At present, about 800,000 people in the UK have a dementia diagnosis. By 2021, that will rise to a million. The reported figures radically underestimate the scale of the challenge ahead as longevity extends. The society warns that the diagnosis rate still runs at about 45 per cent of the actual total. As for research funding, dementia receives less than one pound for every 10 that goes into the investigation of cancers. Compassion auctions among good causes always leave a nasty taste. No life-shortening condition is more “worthy” of support than any other. But Sally Magnusson has a point when she argues that dementia “does stand alone in disabling so many people for so long and at such inordinate public expense”. In the UK, that expense amounts to £23bn each year.

For Shakespeare’s afflicted king, individual collapse trails national ruin in its wake. Lear’s surrender of power and division of his kingdom, the “darker purpose” proclaimed in the first scene, heralds convulsion in the royal body and in the body politic. Could he have already feared the loss of reason when he opts “to shake all cares and business from our age”? Follow that route and another dementia-struck leader makes his entrance: Harold Wilson.

Alzheimer’s certainly contributed to the former PM’s death in 1995. Rumour suggests that he had begun to exhibit symptoms – or maybe pre-symptoms – during his second term after 1974. In March 1976, Wilson resigned, a political thunderbolt never since explained to anybody’s satisfaction. Might Wilson, perhaps the finest academic mind to have occupied 10 Downing Street in the 20th century, have felt a faint, Lear-like premonition of declining powers?

In 2008, dementia specialist Dr Peter Garrard analysed Wilson’s linguistic patterns in his House of Commons speeches over decades. He found evidence of changes consonant with the advent of Alzheimer’s, as he had in the later novels of another sufferer, the novelist Iris Murdoch. These verbal shifts count as early warnings rather than markers of the full-blown condition.

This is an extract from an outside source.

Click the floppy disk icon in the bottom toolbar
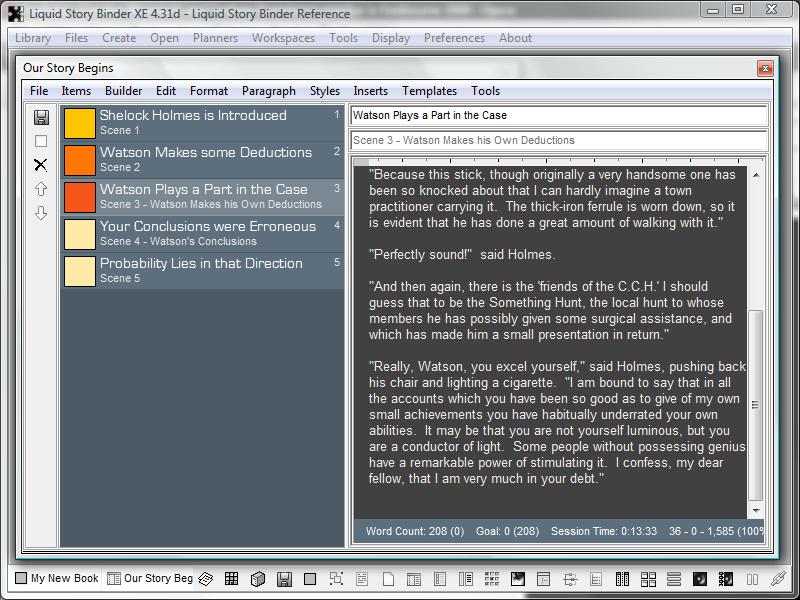This screenshot has height=600, width=800. coord(284,579)
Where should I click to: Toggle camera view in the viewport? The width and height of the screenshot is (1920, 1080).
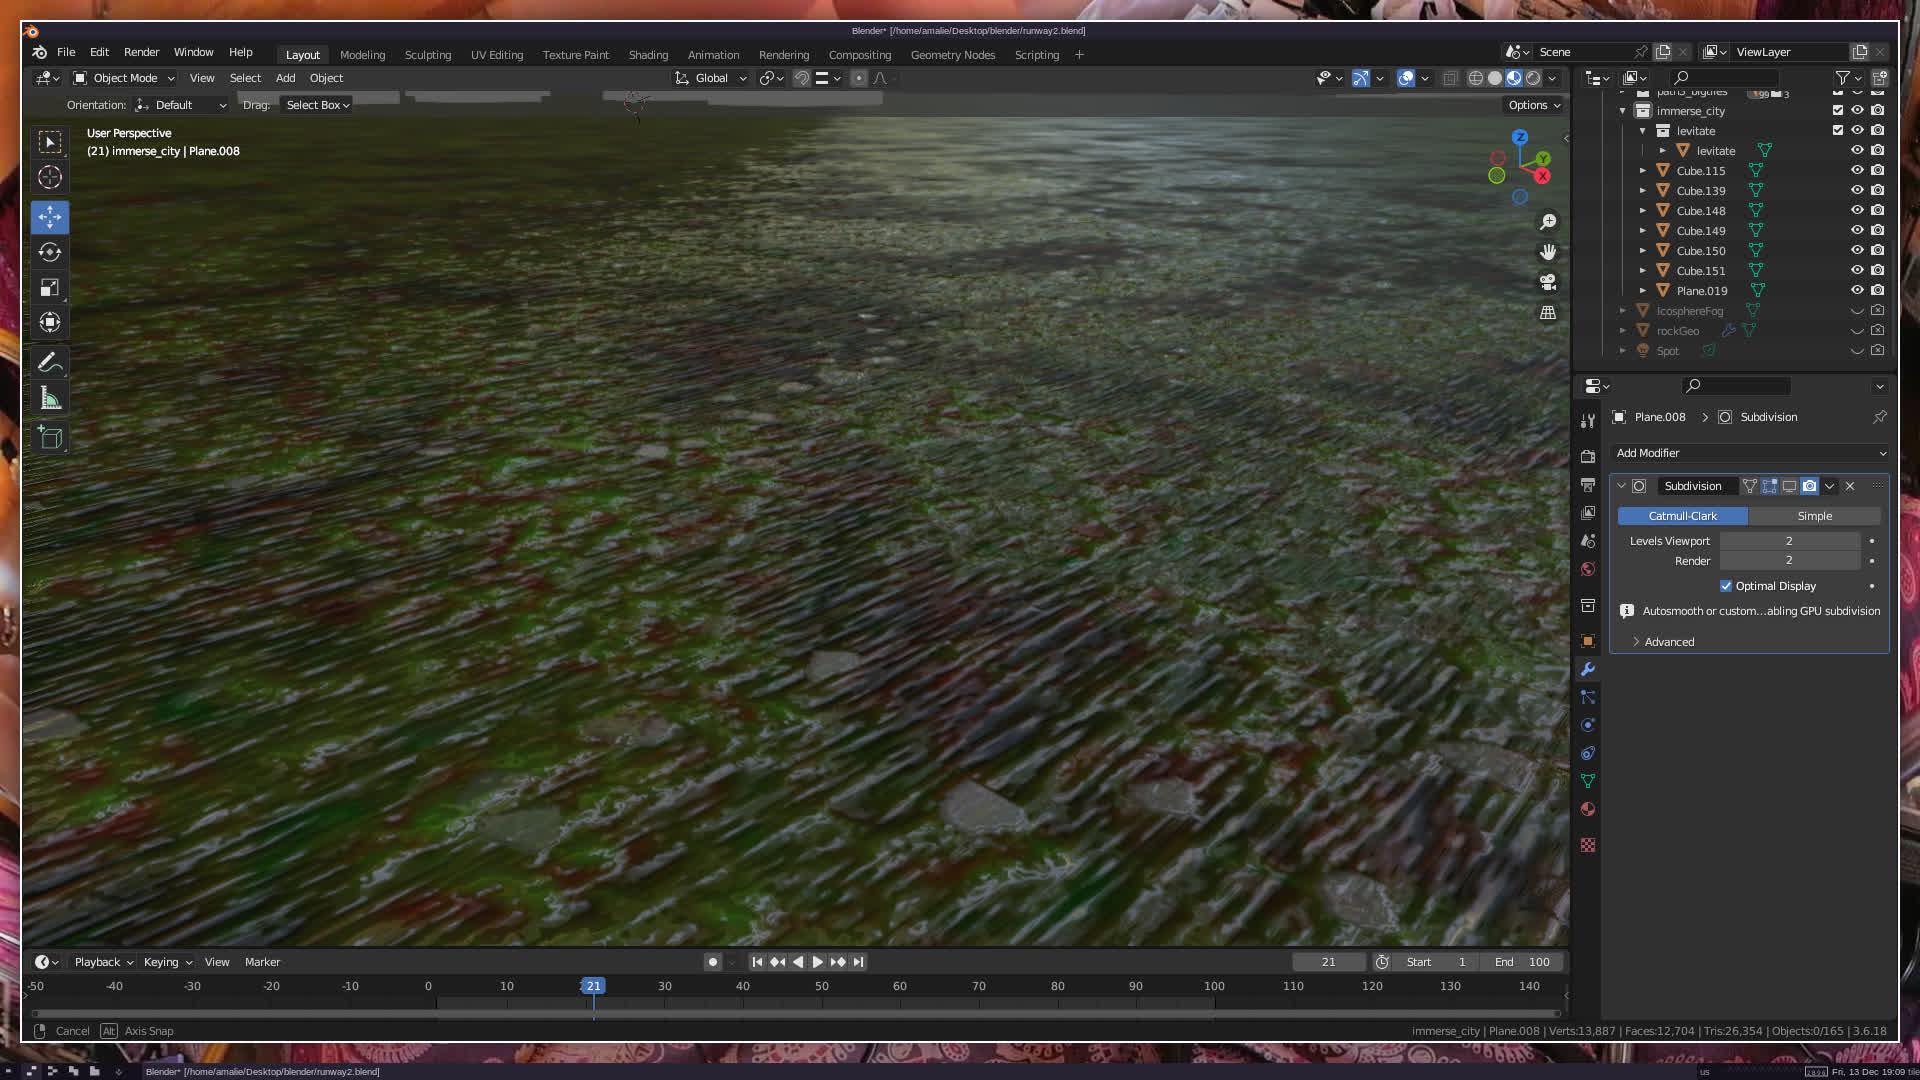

Dr David Owen, Wilson’s health minister and then foreign secretary, would later merge his backgrounds in medicine and politics to study the impact of serious illness on the exercise of power. Owen, after “having talked to [Wilson] in the House of Commons over a decade”, writes that the PM quit “because he became aware that his near-photographic memory was no longer working effectively”. As for Ronald Reagan – although the public announcement of his Alzheimer’s came only in 1994, for Owen “it is hard to believe that he was not suffering from some cognitive impairment while president” up to 1989.

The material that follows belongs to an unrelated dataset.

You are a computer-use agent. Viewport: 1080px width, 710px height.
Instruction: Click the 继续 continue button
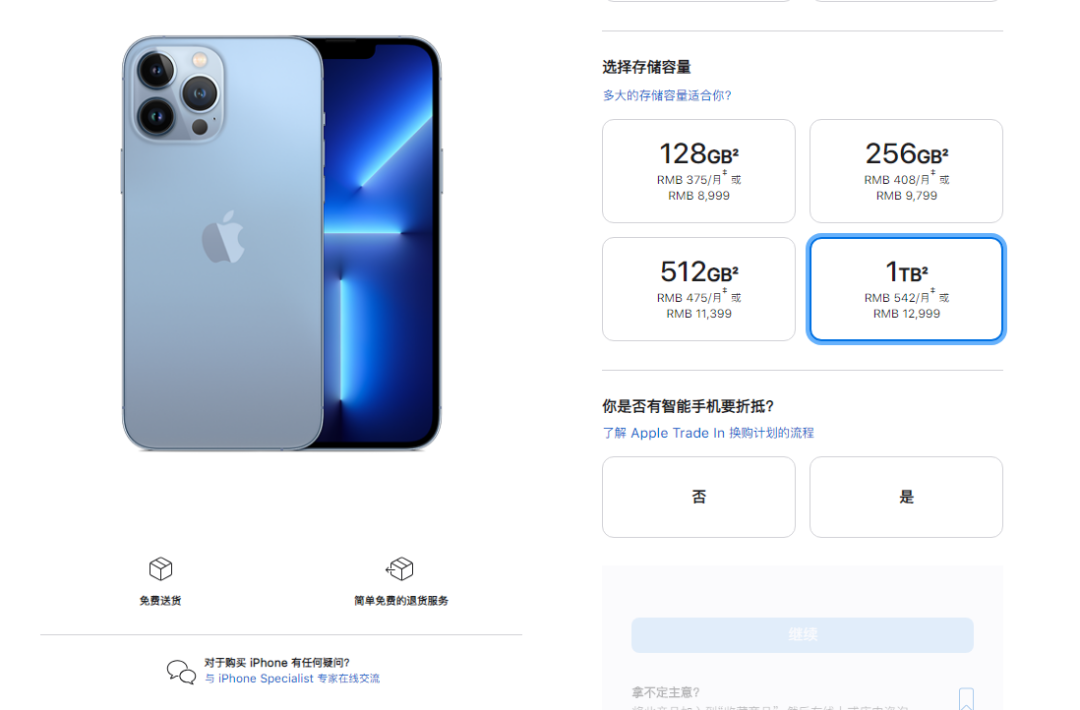pyautogui.click(x=802, y=635)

Even as improving longevity swells the ranks of domestic Lears, the cult of youth in Western democracies makes it less likely that many of them will hold down key jobs when dementia strikes – or creeps. In Asia, which respects age in office, the problem may surface more rapidly. But if, in the Shakespearean scheme of things, the state is a household, then a household is also a state. An aged father’s confusion and despair shake the heavens in sympathy. And Lear feels himself to be no more than “a poor, infirm, weak and despised old man”.

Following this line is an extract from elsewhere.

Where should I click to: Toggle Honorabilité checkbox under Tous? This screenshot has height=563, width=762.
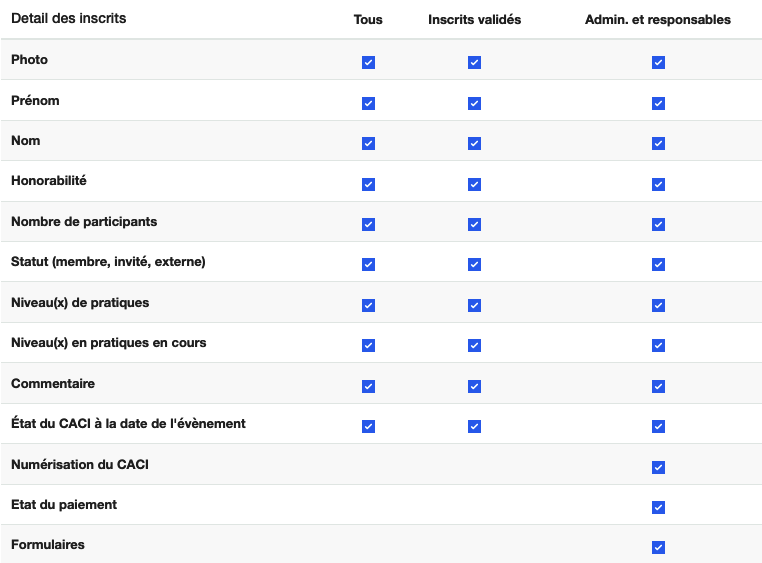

On stage in the Olivier, that despised old man will, thanks to Simon Russell Beale’s gifts, wring you dry. Perhaps today’s ministers – rather than yesterday’s spin doctors – should take a break from managerial responses to failures in NHS geriatric care and watch the hospital-gowned Lear. He wakes to see his daughter by his bed, and to remember his plight: “Do not laugh at me;/ For, as I am a man, I think this lady/ To be my child Cordelia.” “And so I am, I am.” True to his research, Russell Beale plays it more angry than tender. No matter: the scene can still stop a train. Society, medicine, the length of life may change. But Shakespeare remains, in the words of Polish writer Jan Kott, our contemporary.